Rough Summary: Spatial Transformer Networks


  • Spatial Transformer learns to transform the feature maps

  • It can be inserted at any point in an existing CNN, and it doesn't increase the computation much

  • It achieve SOTA in several tasks including noisy-MNIST

Background & Introduction

  • CNN is not really translation-invariant. Max-pooling does not fully take care of that
  • Max-pooling mitigates the problem of translation-invariance, but since the size of pooling (e.g., 2 x 2 pixels) is small, it is only realized when the network is deep
  • Spatial Transformer (ST) is a dynamic mechanism that learns to perform proper transformation for given data
    • <--> Pooling operations are fixed (not conditioned on data)

Model: Spatial Transformers


For a given network architecture (e.g., CNN), you can choose where to insert Spatial Transformer and split the network into U and V as shown in the figure.

Localisation net takes the feature map and spits out a few parameters \theta for transformation. These parameters can be just the values of elements in a transformation matrix A_{\theta}.
Grid generator defines the mapping from feature map U to V. Then Sampler transforms the input according to the Grid generator.

Brief description for each component in Spatial Transformer

  1. Localisation Network
  • input: feature map
  • output: transformation params that will be applied to the feature map (e.g., for an affine transformation, 6-dimentional)
    This network can take any form, such as CNN.
  1. Grid Generator
  • input: params and feature map
  • output: sampling grid
  1. Sampler
  • input: feature map and sampling grid
  • output: map sampled from the grid points

Features to note

  • Spatial Transformer is self-contained module and can be dropped at any point of a CNN architecture.
  • It is computationally very fast.
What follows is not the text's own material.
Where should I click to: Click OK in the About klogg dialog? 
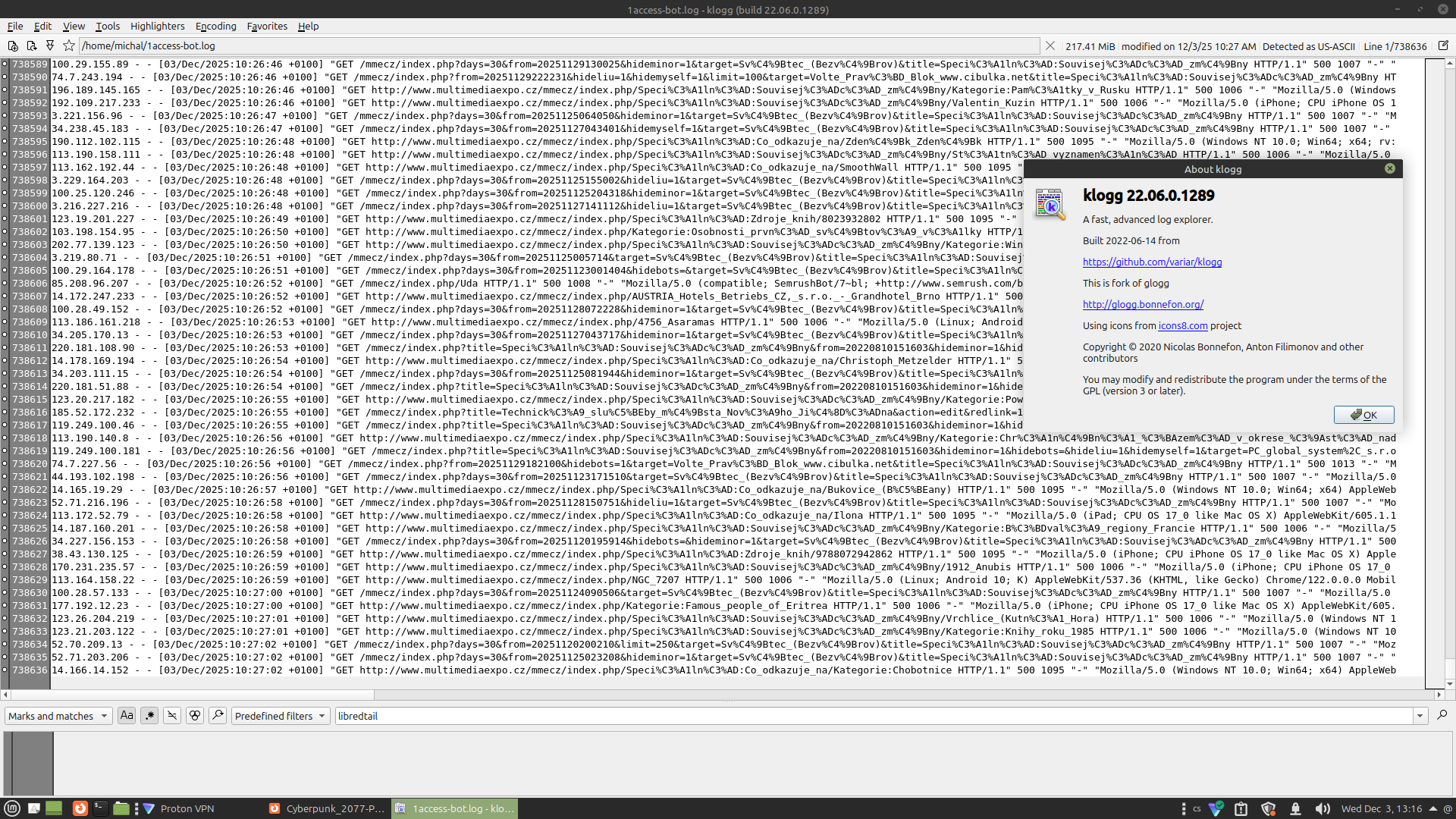click(x=1363, y=415)
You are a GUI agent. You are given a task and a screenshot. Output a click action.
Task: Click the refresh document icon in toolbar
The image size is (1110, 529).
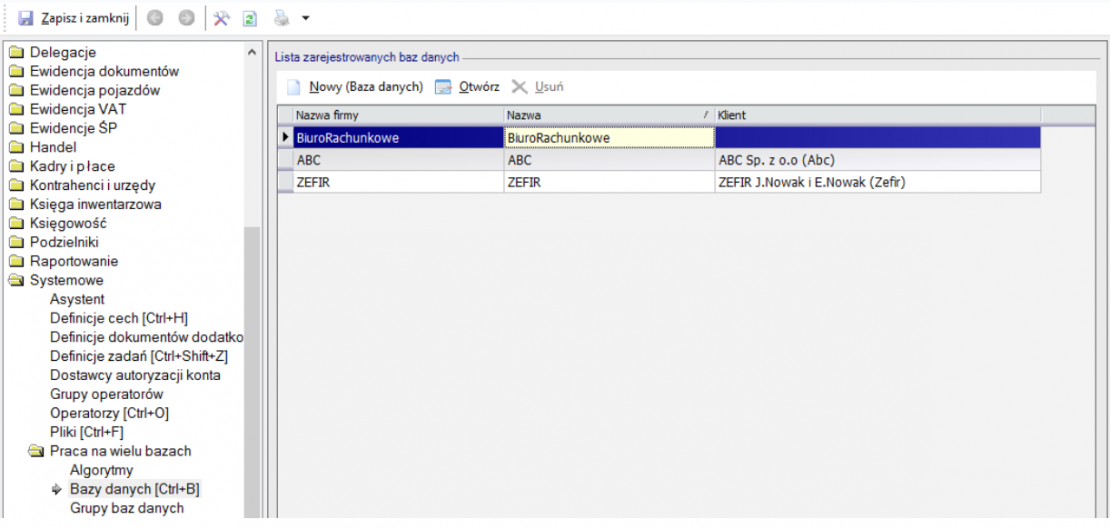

No heavy overhead.
  • It can be learned fully end-to-end fashion.


There are interesting observations from several experiments.

Distorted MNIST

Equipping Spatial Transformer with FCN and CNN decreases the error rate.
Table 1
* (a) Input image, (b) The transformations predicted by ST, (c) The output of ST

One can see that the reasonable transformations are learned

NOTE: Spatial Transformer is applied to the input before the classification network (FCN or CNN).


  • Why are transformed digits ((c) in Table 1) consistent with the way humans read those characters? (i.e., It is possible that numbers are consistently transformed to a different angle than how humans recognize, but why that's not the case?)
    • Intuitively, because of the way to create the data (randomly draw rotation between -90 deg to 90 deg but not 360 deg)

Classifying a bird

They prepare a model that contains 2 spatial transformers in a CNN.
Interestingly, the result shows that one of them learns to crop heads, and the other crops the body.
They could observe similar behaviours for 4 transformers architecture as well.
Table 3
* First row: 2 ST-CNN, Second row: 4 ST-CNN

In the first row, one can see the red box (cropped by the first ST) crops bird's head and the green box crops its body.

Two digit MNIST addition

The input contains 2 digits in an image, and the model needs to answer the sum of those numbers.
They fuse 2 Spatial Transformers in a Network as shown in the figure.

Having 2 Spatial Transformers drastically improved the accuracy compared with naive FCN and CNN.
(They also tried fusing 1 Spatial Transformer, and the result was worse than the naive CNN, which makes sense.)

Table 4
As you can see from the figure, ST1 learns to crop one number and ST2 does the other.